Propriété privée et communisme.
Extrait des Manuscrits de 1844, par Karl Marx.
Il est vain d’opposer la non-propriété et la propriété aussi longtemps qu’on n’a pas saisit comme contradiction l’opposition du travail et du capital dans leurs rapports interne actif.
En l’absence d’un mouvement développé de la propriété privée (Rome antique, Turquie, etc.) cette opposition peut s’exprimer sous la première forme, où est n’apparaît pas encore comme posée par la propriété privée elle même. Mais le travail, essence subjective de la propriété privée comme perte de la propriété, et le capital, le travail objectif comme perte du travail, c’est la propriété privée en temps qu’état développé de cette contradiction, état dynamique qui avance vers la solution du conflit.

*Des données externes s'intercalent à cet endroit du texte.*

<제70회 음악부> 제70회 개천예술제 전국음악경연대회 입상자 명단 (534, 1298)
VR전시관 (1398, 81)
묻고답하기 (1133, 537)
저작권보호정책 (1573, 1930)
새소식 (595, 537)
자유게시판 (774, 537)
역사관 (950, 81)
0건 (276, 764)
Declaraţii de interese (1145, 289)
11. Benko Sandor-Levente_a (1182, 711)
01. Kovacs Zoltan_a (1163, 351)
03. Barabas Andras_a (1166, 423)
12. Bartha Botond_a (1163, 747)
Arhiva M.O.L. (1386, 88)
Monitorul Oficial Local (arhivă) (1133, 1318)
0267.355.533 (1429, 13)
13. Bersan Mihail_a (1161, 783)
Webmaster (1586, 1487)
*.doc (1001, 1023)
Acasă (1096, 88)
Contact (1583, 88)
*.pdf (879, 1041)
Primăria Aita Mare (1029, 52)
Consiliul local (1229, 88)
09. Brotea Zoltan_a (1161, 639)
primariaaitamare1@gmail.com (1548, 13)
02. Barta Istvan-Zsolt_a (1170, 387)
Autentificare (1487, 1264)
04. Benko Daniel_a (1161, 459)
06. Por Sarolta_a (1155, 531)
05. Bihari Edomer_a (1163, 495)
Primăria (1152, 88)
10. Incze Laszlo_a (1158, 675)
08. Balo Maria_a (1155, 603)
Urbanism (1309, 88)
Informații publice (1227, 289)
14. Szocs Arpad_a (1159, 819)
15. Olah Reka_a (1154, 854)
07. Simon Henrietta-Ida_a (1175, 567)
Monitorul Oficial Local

L’abolition de l’aliénation de soi suit la même voie que l’aliénation de soi. Dès l’abord, la propriété privée est considérée sous son seul aspect objectif, le travail étant néanmoins tenu pour son essence. Sa forme d’existence est donc le capital, qui doit être supprimé « en temps que tel » (Proudhon). D’autres voient, dans un monde particulier du travail, le travail nivelé, morcelé et, par suite, non libre, la source de la nocivité de la propriété privée et de son existence étrangère à l’homme : Fourier, tout comme les physiocrates, conçoit le travail agricole comme étant le travail par excellence, tant dit que Saint Simon, déclarant au contraire que seul importe le travail industrielle en temps que tel, réclame de la domination exclusive de l’industrie l’amélioration du sort des travailleurs. Enfin, le communisme est l’expression positive de la propriété privée surmontée, et tout d’abord en temps que propriété privée universelle. En saisissant ce rapport dans son universalité, nous voyons ce qui suit :
1° Le communisme, sous sa première forme, est une simple généralisation et un parachèvement de ce rapport. Comme tel, il apparaît sous un double aspect. D’une part, la domination de la propriété matérielle est si grande qu’il veut anéantir tout ce qui n’est pas susceptible d’être possédé par tous comme propriété privée ; la possession physique immédiate est l’unique but de sa vie et de son existence ; la condition du travailleur n’est pas abolie, elle est étendu à tous les hommes : il veut faire, de manière violente, abstraction du talent, etc. ; la condition de la propriété privée demeure le rapport de la communauté au monde des choses. D’autre part, tendant à opposer à la propriété privée la propriété privée universelle, ce mouvement trouve son expression bestiale dans le fait d’opposer au mariage (qui est certes une forme de la propriété privée exclusive) la communauté des femmes où, sans plus, la femme devient une propriété collective et ordinaire. Cette idée de la communauté des femmes constitue, à n’en pas douter, le secret révélé d’un communisme qui est encore tout vulgarité et instinct. De même que la femme passe du mariage à la prostitution universelle, de même tout l’univers de la richesse, c’est à dire la nature objective de l’homme, passe de son mariage exclusive avec le propriétaire privé, à l’état de prostitution universelle avec la communauté. En niant partout la personnalité de l’homme, ce communisme là n’est autre que l’expression conséquente de la propriété privée, qui est elle même cette négation. L’envie générale s’érigeant en puissance est la forme dissimulée de la cupidité rétablie, qui se réalise ainsi de manière détournée. L’idée inhérente à toute propriété privée considérée en soit est avant tout dirigée contre la propriété privée la plus riche ; elle se manifeste comme une envie à tout ramener à un même niveau et devenant de la sorte la source de la concurrence. Le communiste vulgaire ne fait que parachever cette envie et ce nivellement en imaginant un minimum. Il applique [aux besoins] une mesure déterminée, limitée. L’abolition de la propriété privée n’y est point une appropriation réelle puisqu’elle implique la négation abstraite de toute la sphère de la culture et de la civilisation, le retour à une simplicité peu naturelle d’homme dépourvu et sans désirs, qui non seulement ne se situ pas au delà de la propriété privée, mais qui n’y est même pas encore parvenu.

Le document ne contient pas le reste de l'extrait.